* _DATASET EXTRACT_
┄┄┄┄┄┄

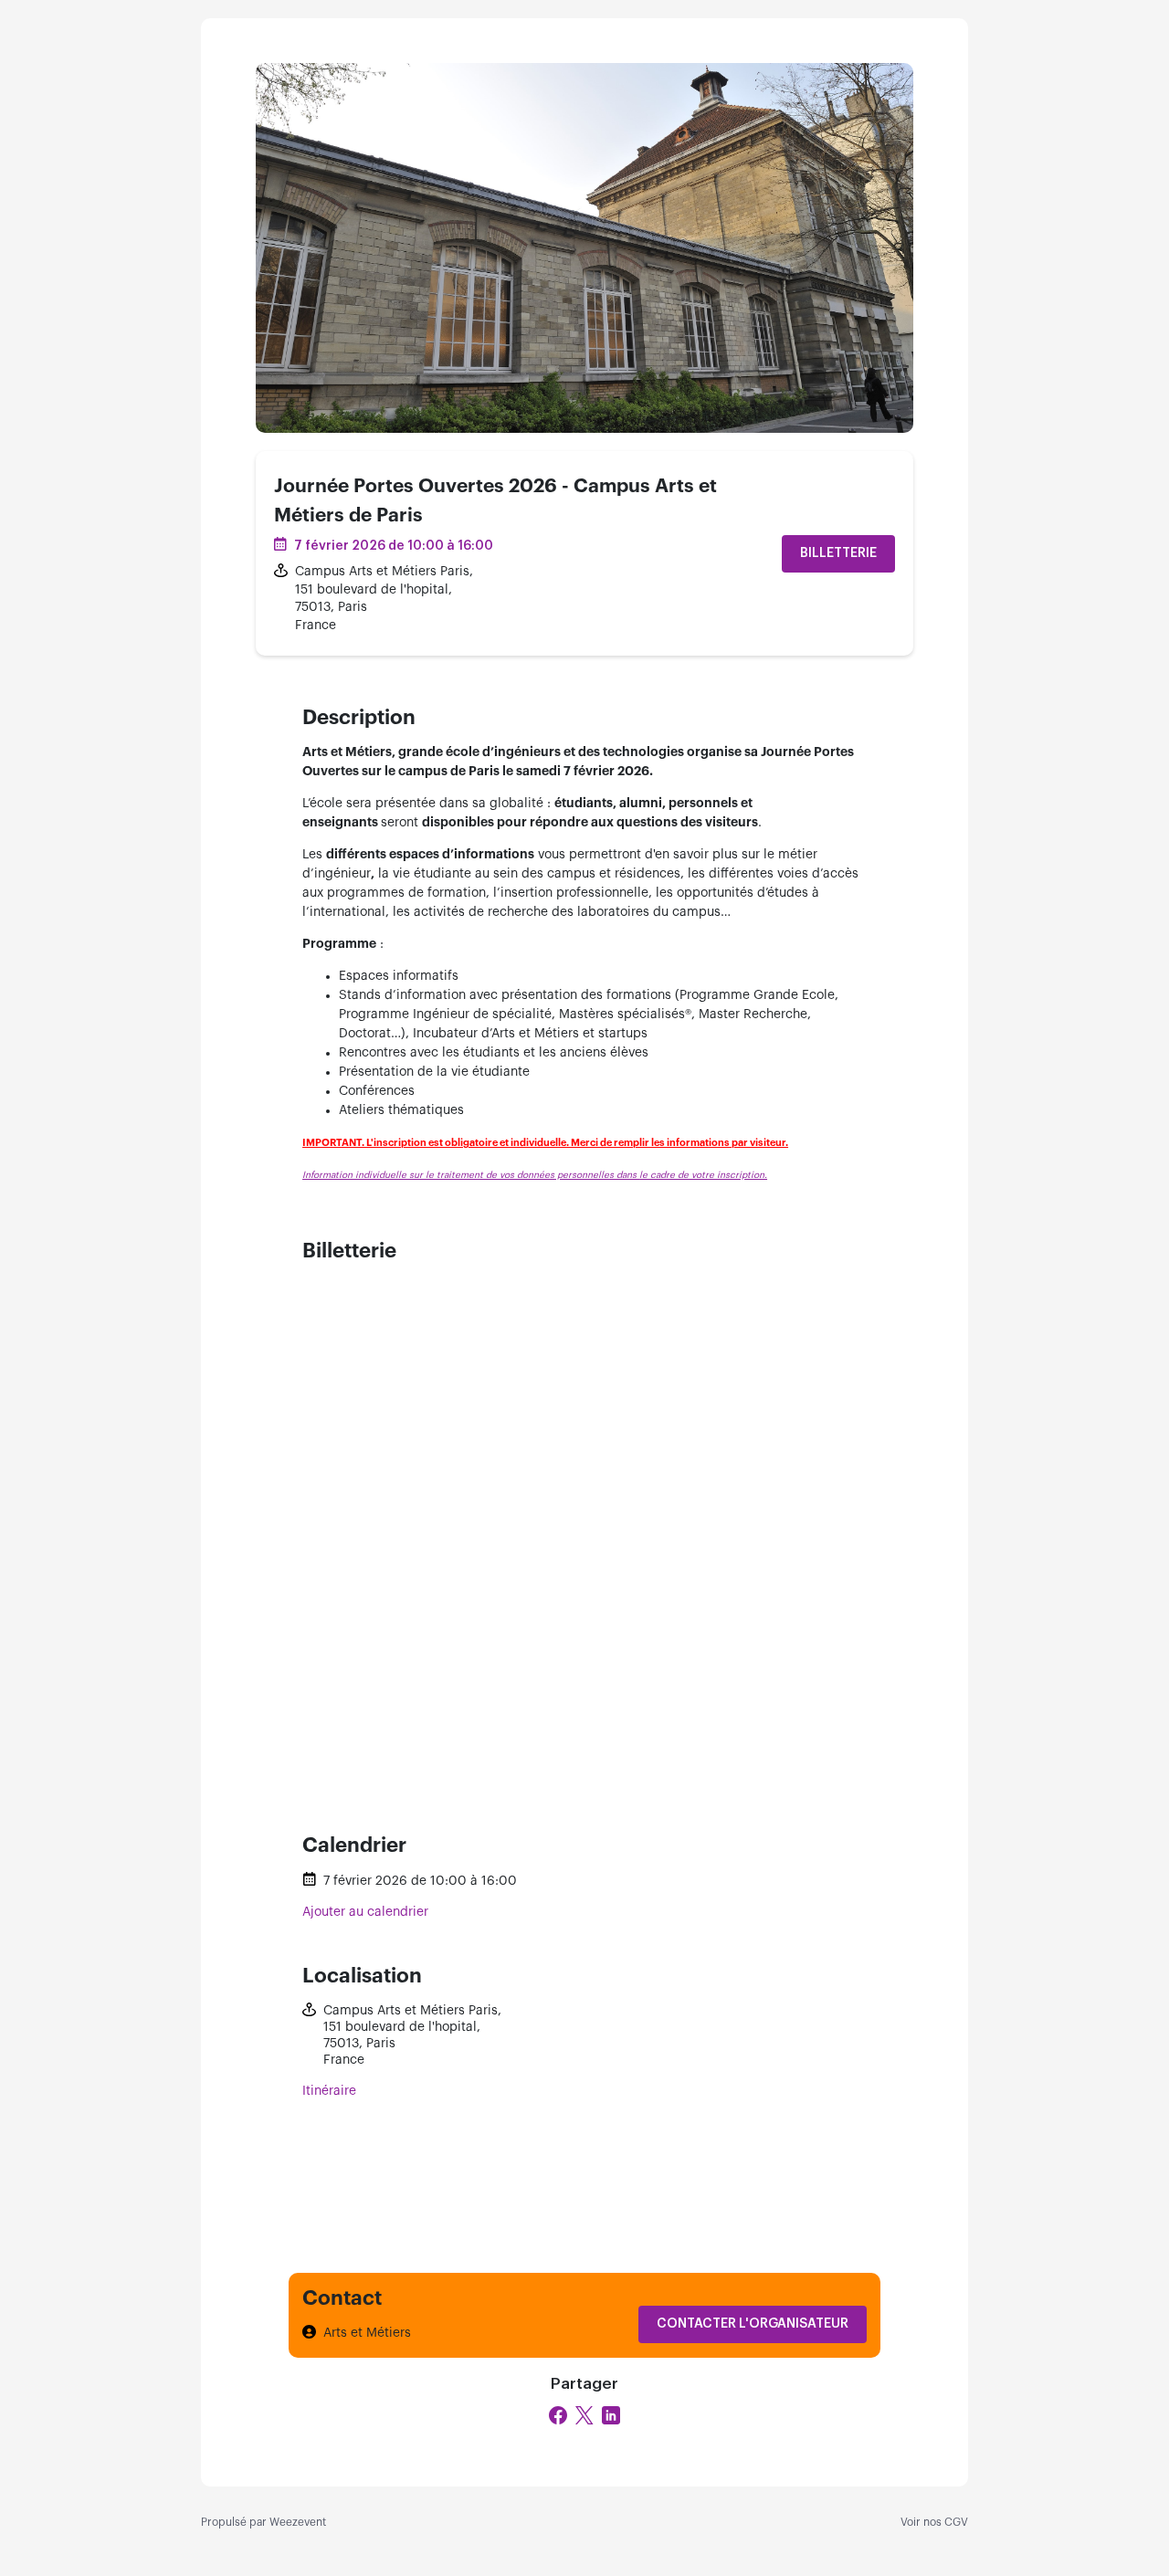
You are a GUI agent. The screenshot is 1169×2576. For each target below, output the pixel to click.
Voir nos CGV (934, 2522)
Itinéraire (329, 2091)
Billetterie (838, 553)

┄┄┄┄┄┄

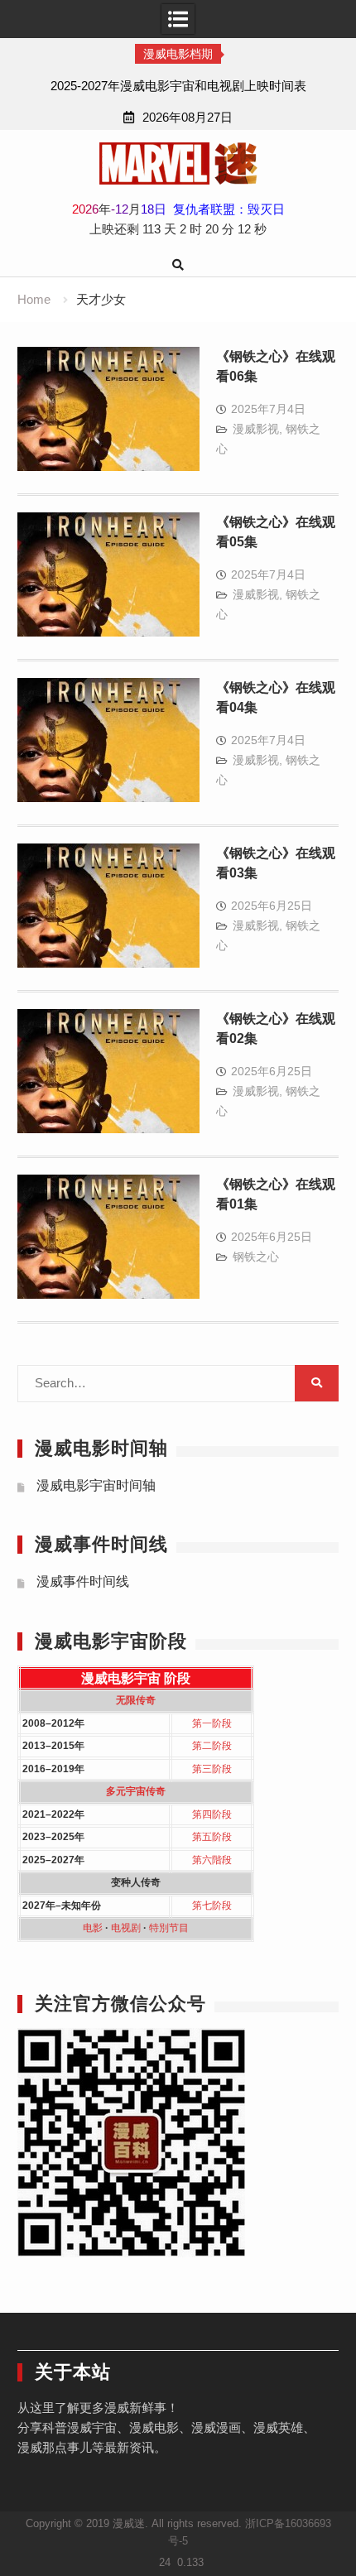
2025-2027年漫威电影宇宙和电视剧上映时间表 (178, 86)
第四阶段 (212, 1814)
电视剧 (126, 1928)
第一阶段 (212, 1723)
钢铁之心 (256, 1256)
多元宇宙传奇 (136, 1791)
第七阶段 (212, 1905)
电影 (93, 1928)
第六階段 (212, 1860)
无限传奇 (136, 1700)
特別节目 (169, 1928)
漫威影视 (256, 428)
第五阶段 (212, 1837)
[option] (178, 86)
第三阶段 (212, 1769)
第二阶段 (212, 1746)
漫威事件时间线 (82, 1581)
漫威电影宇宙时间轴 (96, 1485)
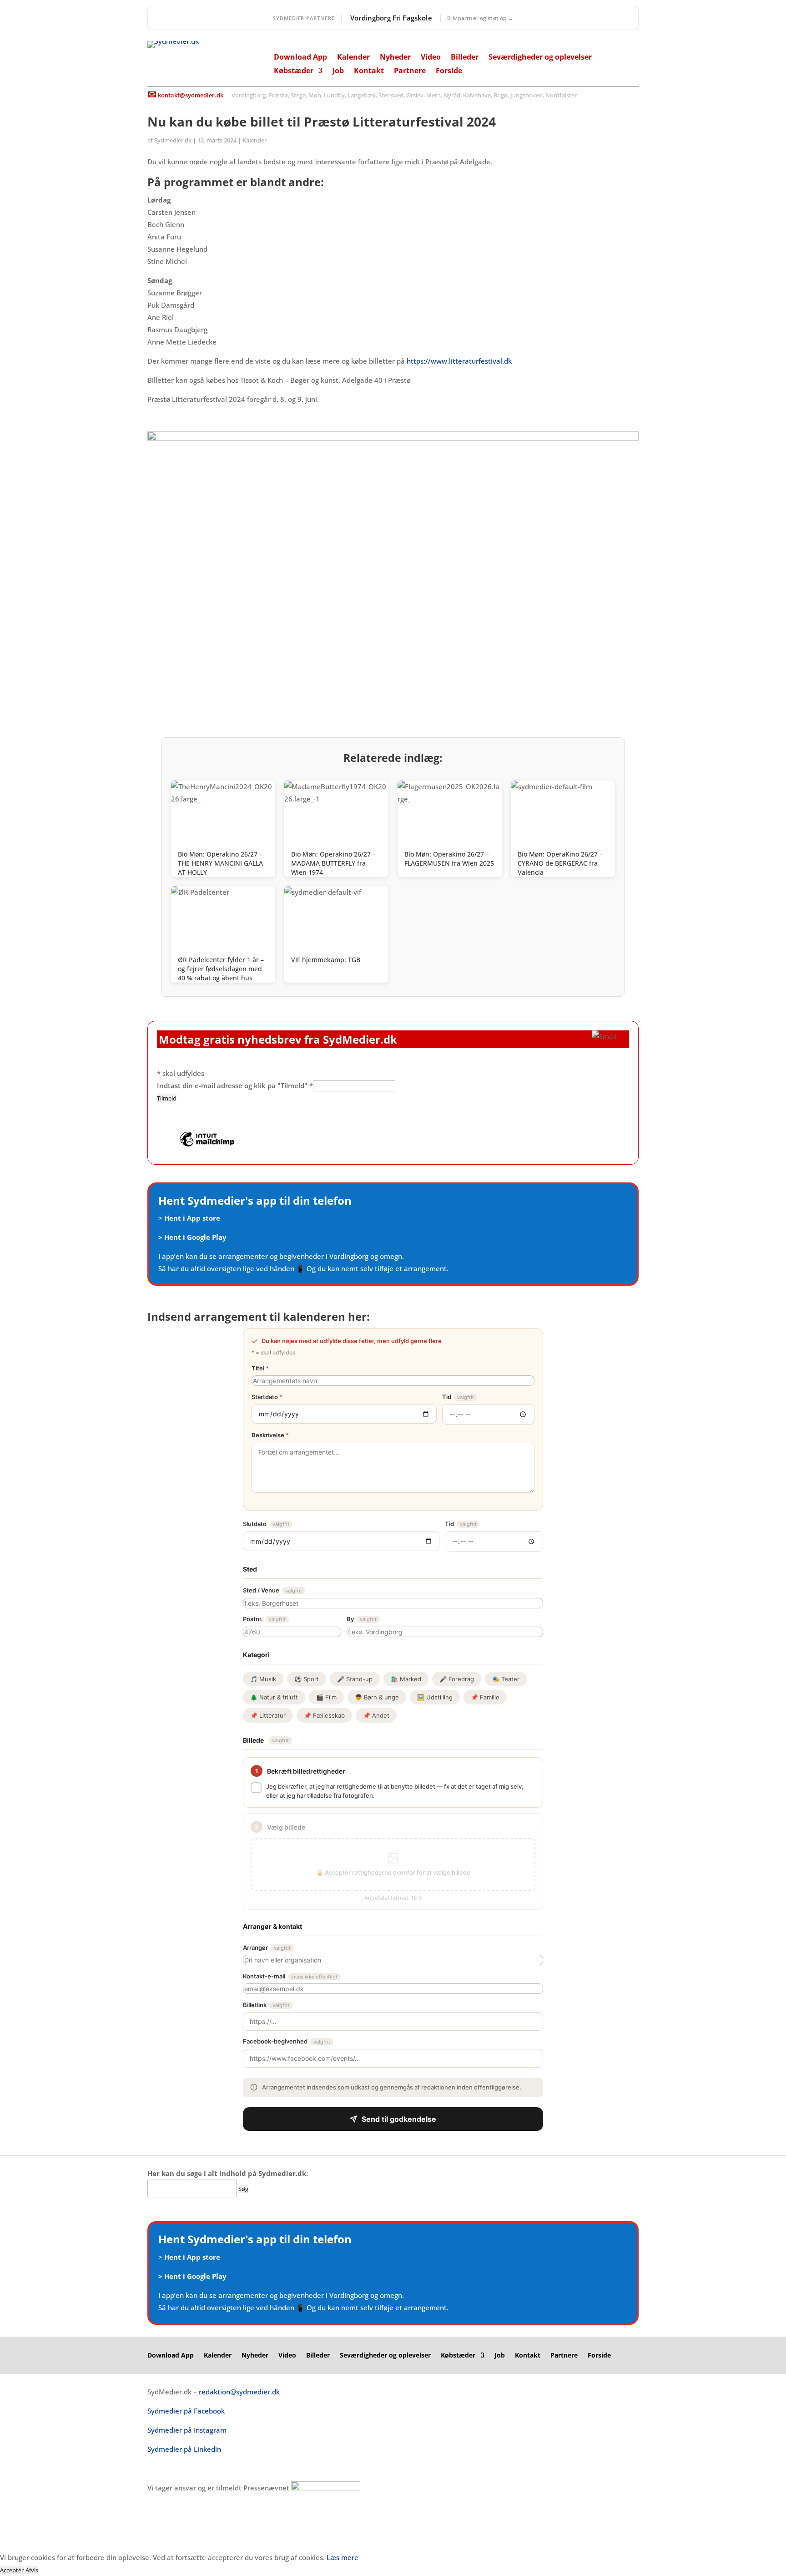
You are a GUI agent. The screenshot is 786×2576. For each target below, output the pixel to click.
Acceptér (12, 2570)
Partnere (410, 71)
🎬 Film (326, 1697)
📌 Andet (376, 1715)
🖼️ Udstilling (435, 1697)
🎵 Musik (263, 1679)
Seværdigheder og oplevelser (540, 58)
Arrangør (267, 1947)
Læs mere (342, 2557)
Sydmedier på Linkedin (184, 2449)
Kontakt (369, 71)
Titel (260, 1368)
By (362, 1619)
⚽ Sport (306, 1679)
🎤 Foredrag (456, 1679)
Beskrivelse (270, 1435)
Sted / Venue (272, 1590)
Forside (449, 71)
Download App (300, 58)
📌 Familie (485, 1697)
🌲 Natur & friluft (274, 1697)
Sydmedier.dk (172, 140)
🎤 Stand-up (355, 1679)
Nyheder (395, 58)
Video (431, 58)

┄┄┄┄┄┄

* _TASK TO COMPLETE_
Which lines of the listing above hold the word "pixel"? Copy each of them.

* _EXPECTED OUTPUT_
You are a GUI agent. The screenshot is 1169×2576. For each target below, output the pixel to click.
You are a GUI agent. The screenshot is 786×2576. For each target below, output the pixel to click.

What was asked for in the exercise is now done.